PricewaterhouseCoopers released its 2013 third quarter healthcare mergers and acquisitions report and there a small uptick over the first two quarters in the number of healthcare deals with 138 total transactions so far. The value of the deals announced is $15.8 billion, up 35 percent over the second quarter, but 2013 is still behind 2012 with volume down 4.6 percent and value down a whopping 25 percent.
For-profit deals were up, continuing the serge from the second quarter, marked by Tenet Healthcare Corporation’s proposed acquisition of Vanguard Health Systems for $4.3 billion, and the third quarter opened with the announcement of Community Health System’s $3.9 billion offer to purchase Health Management Associates (HMA).
During Q3 2013, deal volume and value were up when compared to Q3 2012 with the total volume of hospital transactions increased 59 percent from 12 in Q3 2012 to 19 in Q3 2013. Overall deal value increased significantly from $38 million in Q3 2012 to $12.3 billion in Q3 2013. This is largely the result of two $1+ billion transactions in Q3 2013.
The two $1+ billion transactions announced in Q3 2013 were responsible for the significant increase in total deal value.
According to PwC, several factors continue to serve as a catalyst for activity in this sector and include: 1) uncertainty and developments with healthcare reform, 2) convergence within the payer and provider arena, 3) expanding physician alignment (ensuring continuum of care coverage) and 4) capital needs for hospital projects.
Managed Care Deals
Weakness in the Managed Care sector continued in Q3 2013 following the significant uptick in M&A activity in 2012. There was a slight uptick in deal activity from Q2 2013 (three announced deals) to Q3 2013 (four announced deals). For the nine months ending September, Managed Care announced nine deals in 2013, compared to 21 announced in the same period in 2012 (57% decline).
Despite the continued weakness in 2013, health payers continue to slowly use M&A as an avenue to expand their positions in Medicaid programs in certain parts of the country. This trend is expected to continue in anticipation of the expanded insur- ance coverage beginning in 2014.
Post-acute Care Deals
Long-term care sector saw deal volumes at the highest compared to other sectors (if not by dollar value). An attractive environment for sellers to exit investments, similar to the 2006-2007 period, as a result of low interest rates and available financing (such as HUD loans) is thought to be one driver of this year’s consolidation.
Physician Practice Deals
Announced deal volumes ticked slightly up from Q3 2012, although as typical with physician practice acquisitions, no deal values were announced. Deal volume continues to be generated from both national and regional medical groups leveraging their economies of scale in the highly fragmented physician practice space, as well as hospitals and health systems attempting to secure volumes due to changing reimbursement models.

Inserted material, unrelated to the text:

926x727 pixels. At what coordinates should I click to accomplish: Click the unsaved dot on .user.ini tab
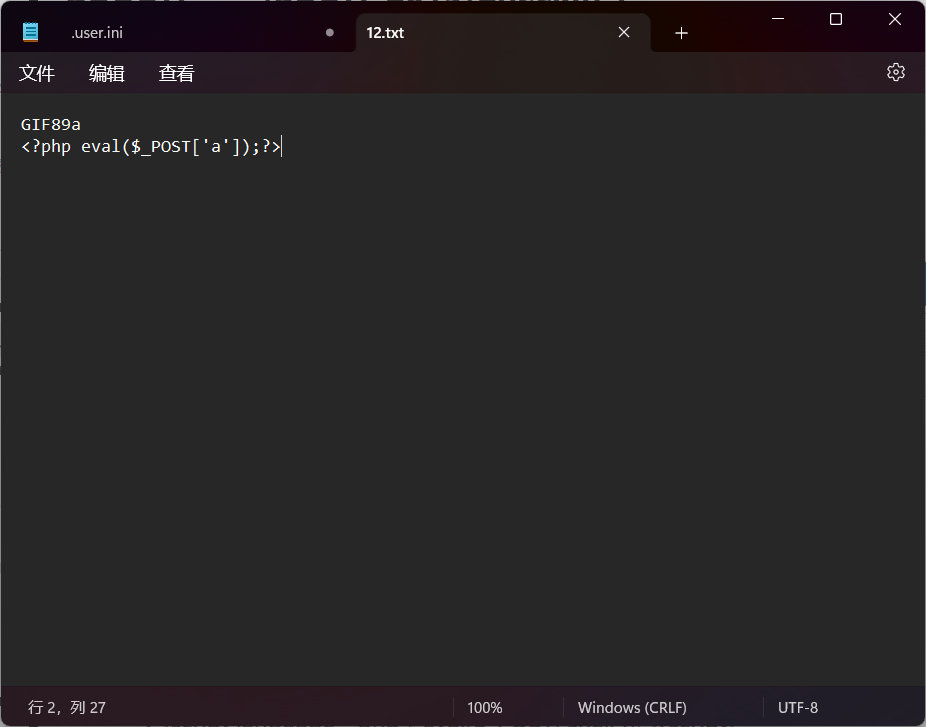pos(330,32)
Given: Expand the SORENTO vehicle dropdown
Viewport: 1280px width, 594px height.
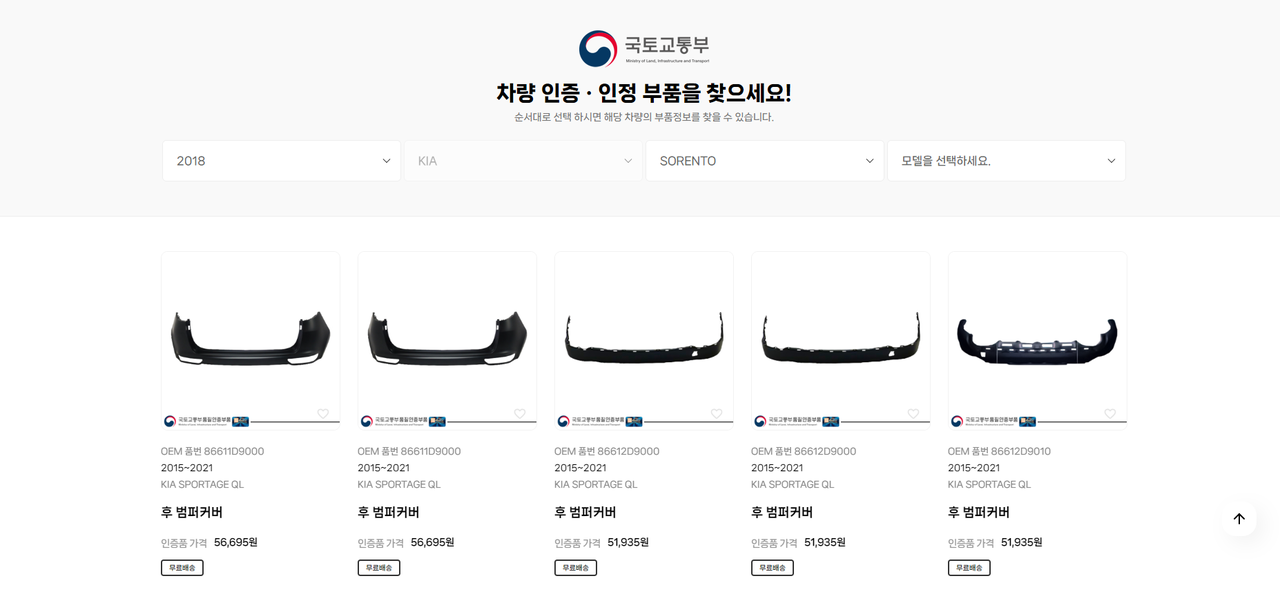Looking at the screenshot, I should tap(765, 161).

Perhaps the most fascinating thing about this portion of the report is the current trend of physician practice acquisitions by regional and national medical groups is expected to continue in the near term as physician groups look for ways to respond to reimbursement changes. For hospital-based acquisitions, it remains to be seen whether the recent acquisition trends are sustainable given the past issues of operating losses generated by hospital-owned physician practices; however, personally, I believe they will continue for the foreseeable future.
Private Equity Deals
Private equity saw a continued decline in deal volume with seven announced. For comparison purposes, in the third quarter in 2012, there were 20 such transactions as shown above. The sluggish volume of private equity deals in the third quarter of 2013 is consistent with what we experienced earlier in 2013 where six private equity deals were announced in the second quarter of 2013 and four private equity deals were announced in the first quarter of 2013.

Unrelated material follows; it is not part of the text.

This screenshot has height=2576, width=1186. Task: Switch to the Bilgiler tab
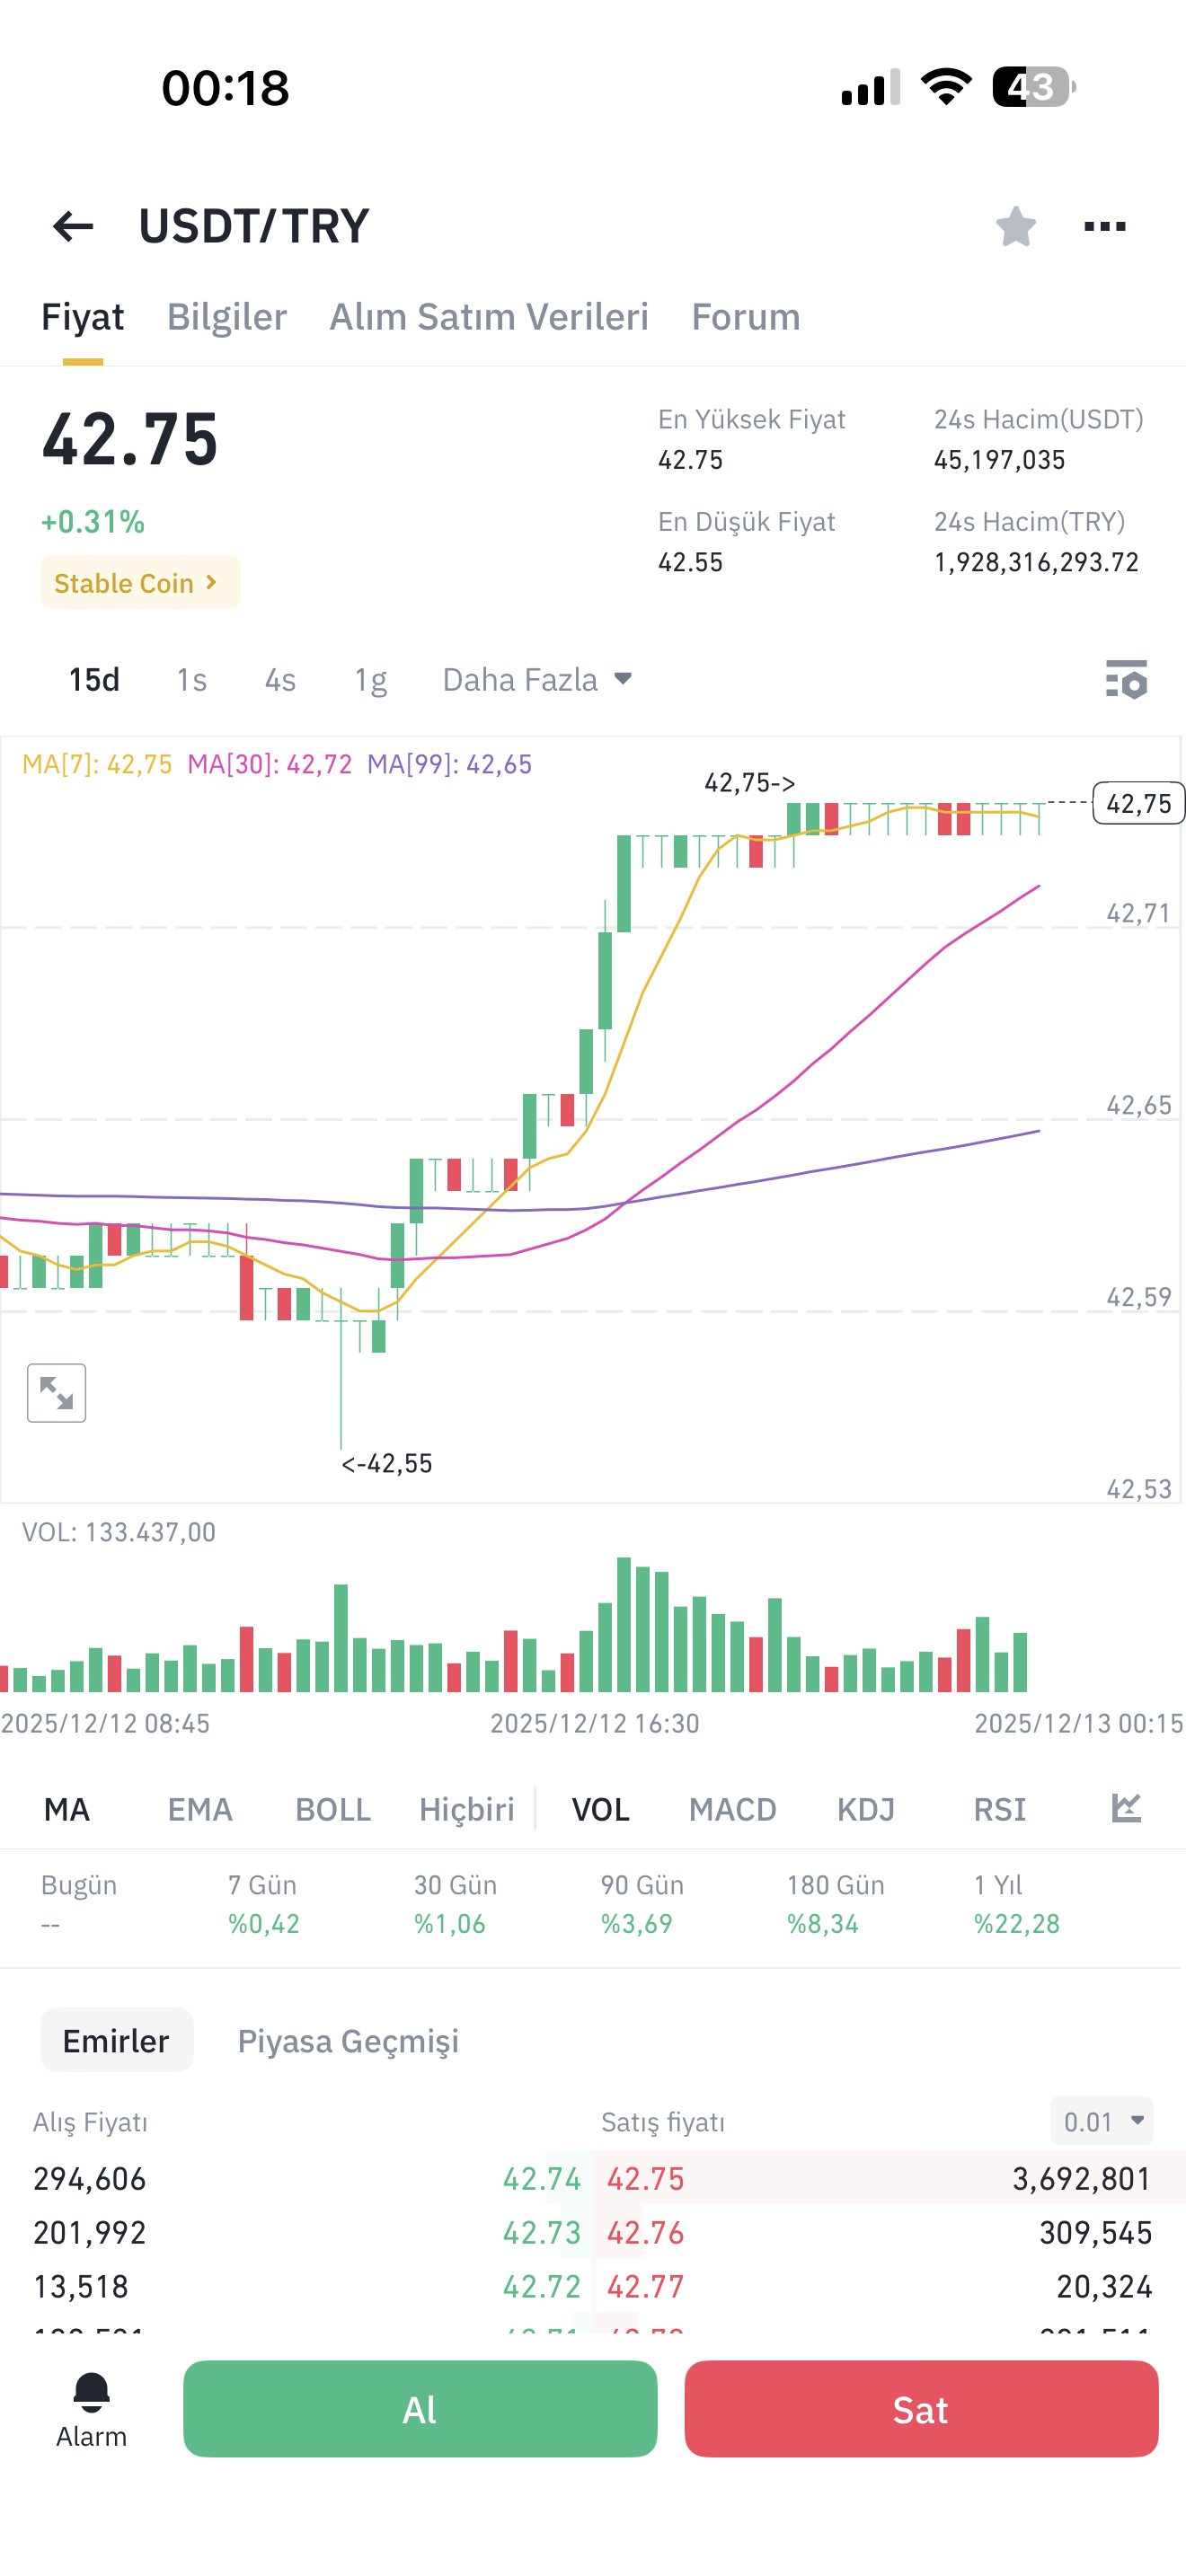(227, 316)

It will be interesting to see what the fourth quarter brings, especially given the Vista buy out of Greenway and the merger with Vitera.

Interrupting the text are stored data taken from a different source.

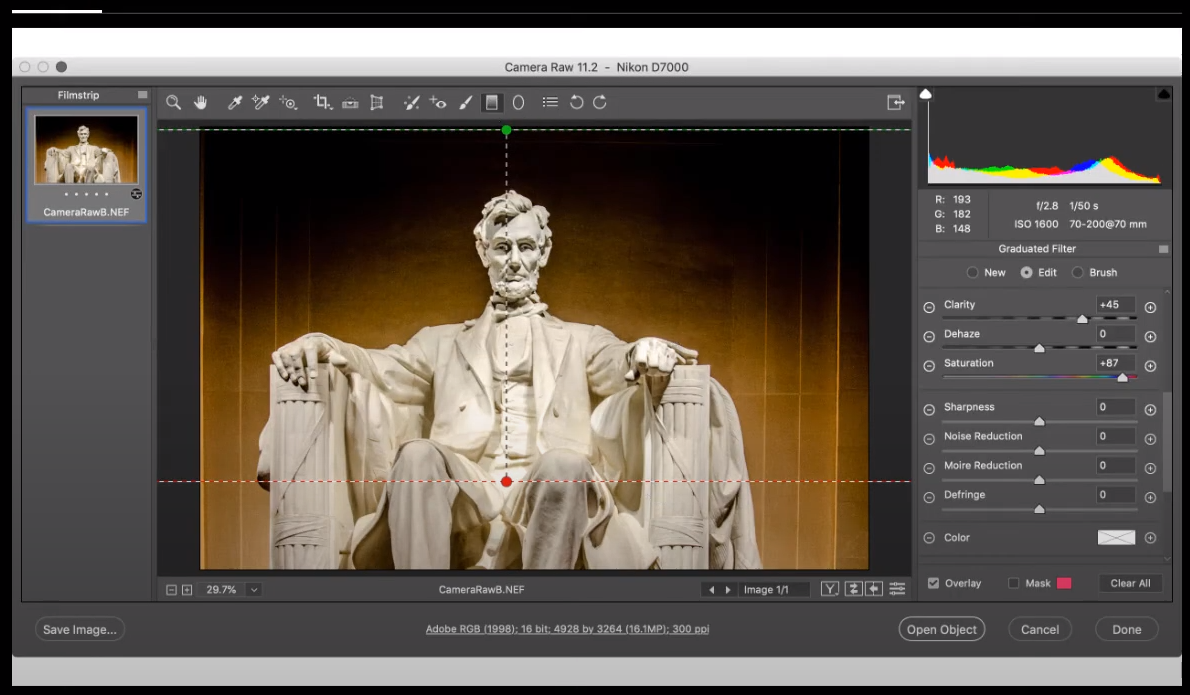Viewport: 1190px width, 695px height.
Task: Select the Radial Filter tool
Action: tap(518, 102)
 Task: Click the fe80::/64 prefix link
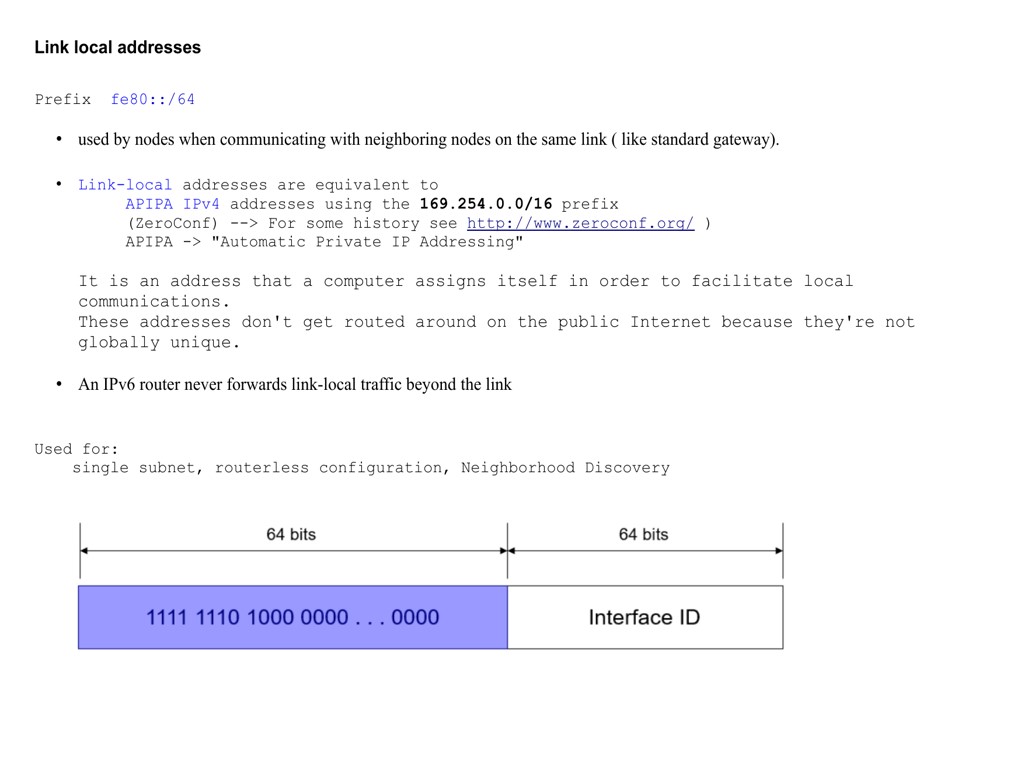[153, 99]
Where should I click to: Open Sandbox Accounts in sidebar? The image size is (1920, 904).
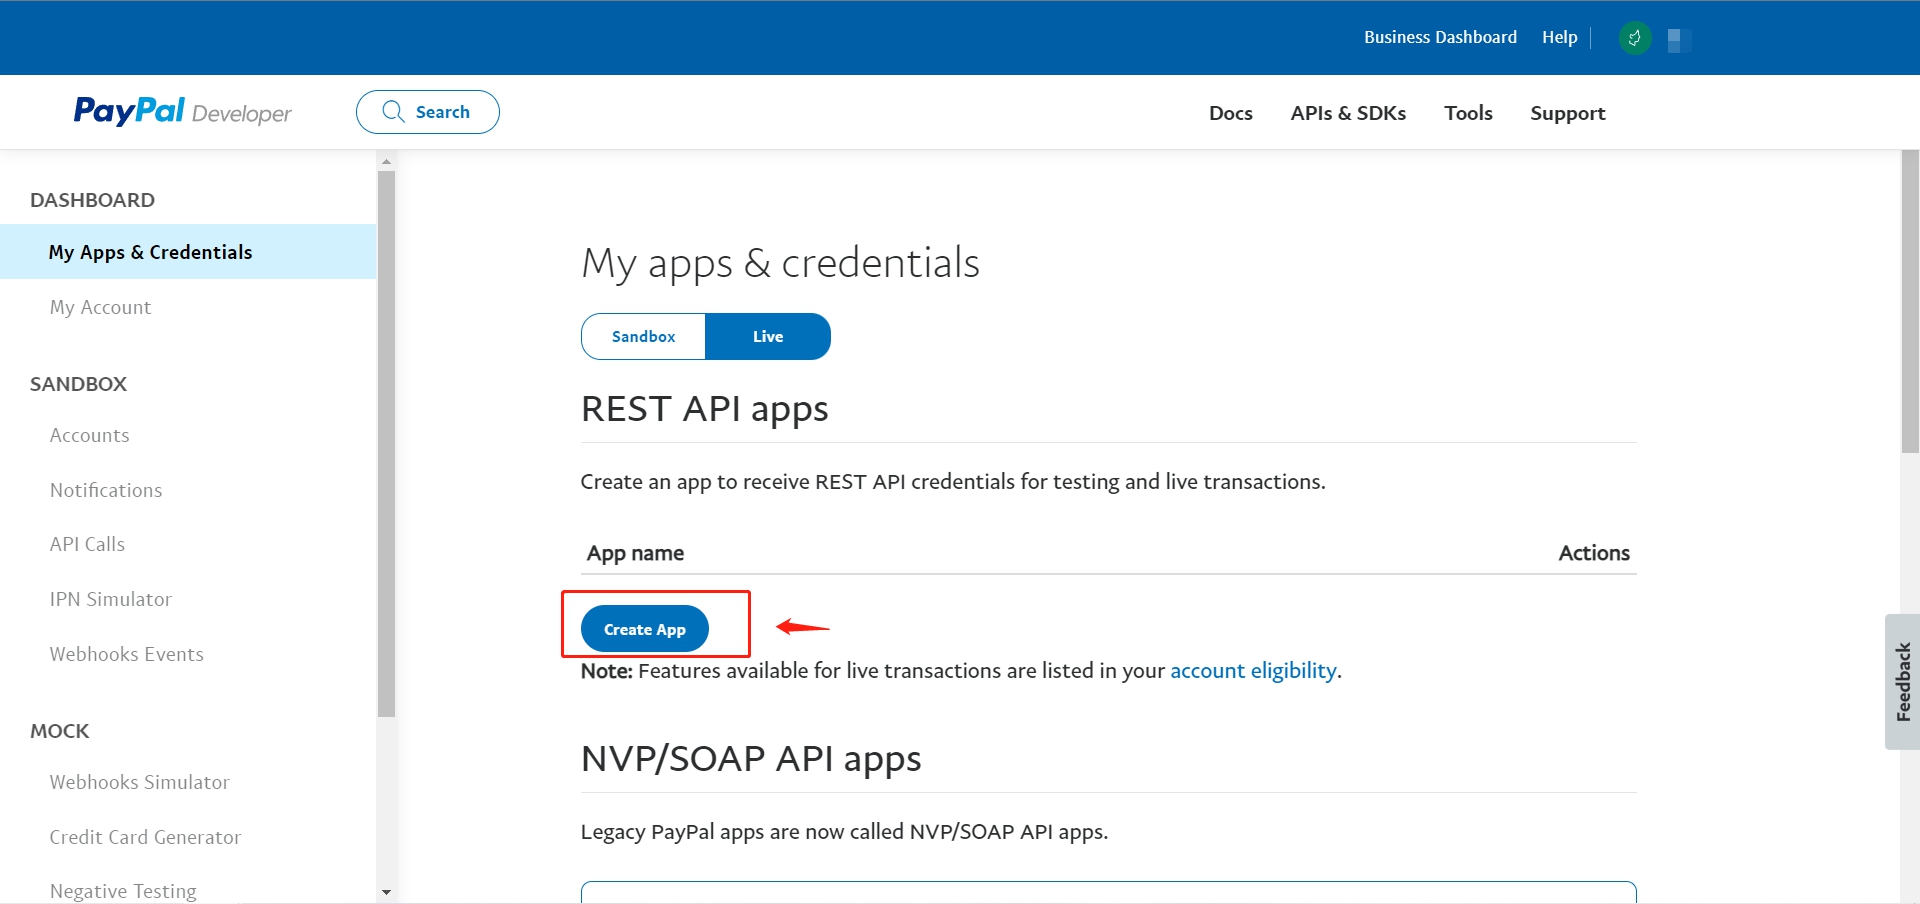(90, 435)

PwC defined US M&A activity as mergers, acquisitions, shareholder spin-offs, capital infusions, consolidations and restructurings where acquisition targets are US-based companies acquired by US or foreign acquirers. Transactions are based on announcement date, excluding repurchases, rumors, withdrawals and deals seeking buyers.
We consider deals to be mergers or acquisitions when there’s a change of control or the makeup of the control- ling interest changes. In the instance of an acquisition, one company takes effective control over another company or product. In a merger situation, two boards are combined and/or monies are combined. An affiliation or collaboration is neither considered a merger nor an acquisition.
Perhaps this report is a little off base from a health IT perspective, but the M&A culture is fascinating to me and given the impact these deals have on IT and technology post-merger – when systems and solutions are combined and/or done away with – there is certainly a felt need from the IT vendor perspective.
It’s important to watch these transactions as the market continues to consolidate. With fewer organizations to sell into there will be fewer deals to announce from the IT side. When that happens, we’ll really see vendor contraction, at least in the EHR space.